Bab Sebelas-Jebakan

5 2 0
                                    

Ternyata tidak punya ponsel itu menyusahkan, terlebih lagi kalau sudah biasa tergantung pada benda itu. Dengan bermodalkan lem superkuat, aku memasang kembali ponselku yang sudah beberapa hari tidak dapat digunakan sama sekali. Kalau ponselku tidak bisa aku perbaiki sendiri, sepertinya aku harus membawanya ke tempat service. Dan tentu saja harus mengeluarkan uang, hal itu yang sebenarnya aku hindari.

"Fanya... ada yang nyariin. Orangnya nunggu di bawah," ujar Ibu kos di depan pintuku yang tertutup.

"Siapa, Bu?" tanyaku sambil menutup lem. Ketika aku membuka pintu, Ibu kos sudah entah ke mana.

Dari bawah terdengar suara Ibu kos mengobrol dengan orang yang suaranya aku kenali, bos. Aku menghela napas panjang sebelum menuruni anak tangga. Di teras, bos duduk di kursi rotan dengan santainya melirikku sambil tersenyum lebar sampai lesung pipinya terlihat.

"Ibu kos mana?" Aku celingukan. Baru beberapa detik lalu suaranya terdengar dan sekarang orangnya entah ke mana.

"Baru saja masuk rumah."

Aku pura-pura sibuk melihat ke dalam rumah, ekor mataku mengawasi bos yang sekarang menyibukkan diri dengan ponselnya. Tiba-tiba aku teringat ponsel milikku yang aku tinggal begitu saja di kamar. Dengan perlahan aku mundur dan siap berlari ke kamar.

"Kita pergi sekarang."

"Maksudnya, bos?"

Dia memang bosku, tapi tidak seenaknya juga mengajak aku pergi.

"Aku mau mengajakmu pe ̶ "

"Tapi, sebentar lagi masuk kerja," kataku sopan.

Bos melirik jam di pergelangan kirinya. "Masih lama. Ini masih jam sebelas. Kau harus ikut."
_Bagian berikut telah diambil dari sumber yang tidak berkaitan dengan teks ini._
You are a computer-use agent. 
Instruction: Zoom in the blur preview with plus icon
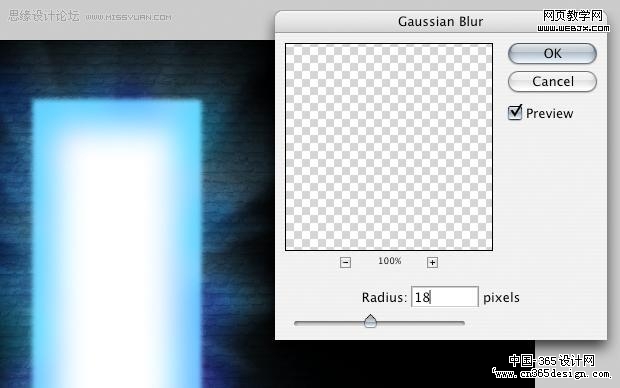(x=432, y=262)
"Ke mana, bos? Aku harus ke butik Cindy hari ini." Ide itu muncul begitu saja. Kalau ponselku sebagai alasan aku tidak ikut dengannya, bisa-bisa bos tidak percaya.

"Kita ke bioskop. Aku bingung mau nonton dengan siapa, dan sepertinya kau suka nonton."

Entah tahu dari mana dia. Aku saja tidak terlalu suka nonton di bioskop. Suasananya yang gelap dan dingin membuat aku mengantuk dalam hitungan kurang dari lima belas menit sejak duduk.

"Kau harus ikut denganku. Sekarang, cepat bersiap." Suaranya yang penuh otoritas membuatku menurut. Tidak ada pilihan lain. Fanny atau adik kos lainnya tidak ada yang bisa diajak karena sedang kuliah.

Aku kembali ke kamarku, membereskan ponsel dan meletakkannya di atas kasur. Pandanganku bertumbuk dengan bando. Aku mengambil benda itu dan buru-buru mengunci pintu, menuruni tangga seperti dikejar setan.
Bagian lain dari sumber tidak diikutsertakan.